July 3, 2008–Honesdale, PA–David Belkin died last February during a pick-up basketball game, but because of quick action by Roman Matlaga, he is alive to tell about it.
On Sunday July 6 at 11 A.M., Belkin will be reunited with his hero. He’ll present Matlaga with the Sudden Cardiac Arrest (SCA) Foundation’s People Saving People Award at the home of game organizer, Henry Skier, at 13 Hillcrest Rd. (behind Wayne Memorial Hospital) in Honesdale.
Also invited to the event are State Representative Mario Scavello (R-Monroe County), Representative Michael Peifer (R-Wayne County), State Senator Lisa Baker (R-District 20), and Wayne Highlands School District Superintendent Tom Jenkins.
In February 2007, Belkin, 65, of Bethesda, MD, was a guest at the basketball game’s cold-weather venue, Lakeside Elementary School.

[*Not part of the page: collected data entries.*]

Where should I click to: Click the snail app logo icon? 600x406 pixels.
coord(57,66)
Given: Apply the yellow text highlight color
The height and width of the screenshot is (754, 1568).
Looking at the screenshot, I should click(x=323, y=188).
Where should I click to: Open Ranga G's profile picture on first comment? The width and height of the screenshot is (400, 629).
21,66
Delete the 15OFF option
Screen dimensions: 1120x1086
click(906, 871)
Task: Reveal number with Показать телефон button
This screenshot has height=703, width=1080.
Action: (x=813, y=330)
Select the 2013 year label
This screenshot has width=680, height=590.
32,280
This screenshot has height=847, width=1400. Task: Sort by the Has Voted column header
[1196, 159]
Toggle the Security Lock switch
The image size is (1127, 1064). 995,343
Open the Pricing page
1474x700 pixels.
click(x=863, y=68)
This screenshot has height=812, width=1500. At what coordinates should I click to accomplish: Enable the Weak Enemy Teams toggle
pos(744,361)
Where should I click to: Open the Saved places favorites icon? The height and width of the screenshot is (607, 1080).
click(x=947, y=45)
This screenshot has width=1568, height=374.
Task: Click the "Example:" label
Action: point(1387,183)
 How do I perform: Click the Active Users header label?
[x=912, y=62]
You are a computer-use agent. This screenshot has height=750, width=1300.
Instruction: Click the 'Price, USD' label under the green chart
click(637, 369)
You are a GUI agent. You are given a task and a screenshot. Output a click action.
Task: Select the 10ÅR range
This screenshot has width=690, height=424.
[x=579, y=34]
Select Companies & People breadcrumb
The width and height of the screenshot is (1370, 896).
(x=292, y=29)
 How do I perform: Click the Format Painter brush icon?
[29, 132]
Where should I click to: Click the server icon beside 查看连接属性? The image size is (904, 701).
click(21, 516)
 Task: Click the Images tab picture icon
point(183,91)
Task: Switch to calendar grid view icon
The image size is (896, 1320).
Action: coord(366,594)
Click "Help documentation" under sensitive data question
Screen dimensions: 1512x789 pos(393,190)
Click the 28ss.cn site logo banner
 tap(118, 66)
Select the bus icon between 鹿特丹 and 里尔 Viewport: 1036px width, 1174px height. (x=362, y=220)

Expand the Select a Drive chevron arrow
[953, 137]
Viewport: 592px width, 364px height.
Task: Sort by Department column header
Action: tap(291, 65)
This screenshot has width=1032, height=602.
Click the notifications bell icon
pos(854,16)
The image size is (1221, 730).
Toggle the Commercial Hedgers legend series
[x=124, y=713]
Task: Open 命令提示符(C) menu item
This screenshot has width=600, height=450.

Matlaga, one of the regulars, was there when David drained a fade away jumper, then collapsed.
Matlaga, an emergency physician, recognized the condition as “sudden death” brought on by SCA. Matlaga immediately started CPR and after one shock with an automated external defibrillator (AED), David made it back to the land of the living to ask “did we win?”
The AED was at the school thanks to Pennsylvania House Bill 4 of 2001 which provided two free AEDs to every school district and HB 1789 of 2007, sponsored by Rep. Scavello, which emphasized the need for AEDs in schools and required schools to offer CPR-AED training to school employees and volunteers.
“Nearly 500 people die from sudden cardiac arrest every day,” SCA Foundation president Mary Newman said. “The vast majority could be saved with a quick combination of CPR and defibrillation.” Although Matlaga is a doctor, Newman emphasized that anyone can help an SCA victim if they have the courage to step up and if an AED is readily available.
Also instrumental in saving Belkin’s life were Jenkins and retired Superintendent Paul Edwards, who pushed for AEDs in all district schools. “Wayne Highlands School District should be commended for its wisdom and foresight,” said Newman.
Rachel Moyer, an AED advocate whose son 15-year-old Gregory died from SCA in 2000, was a driving force behind the legislation.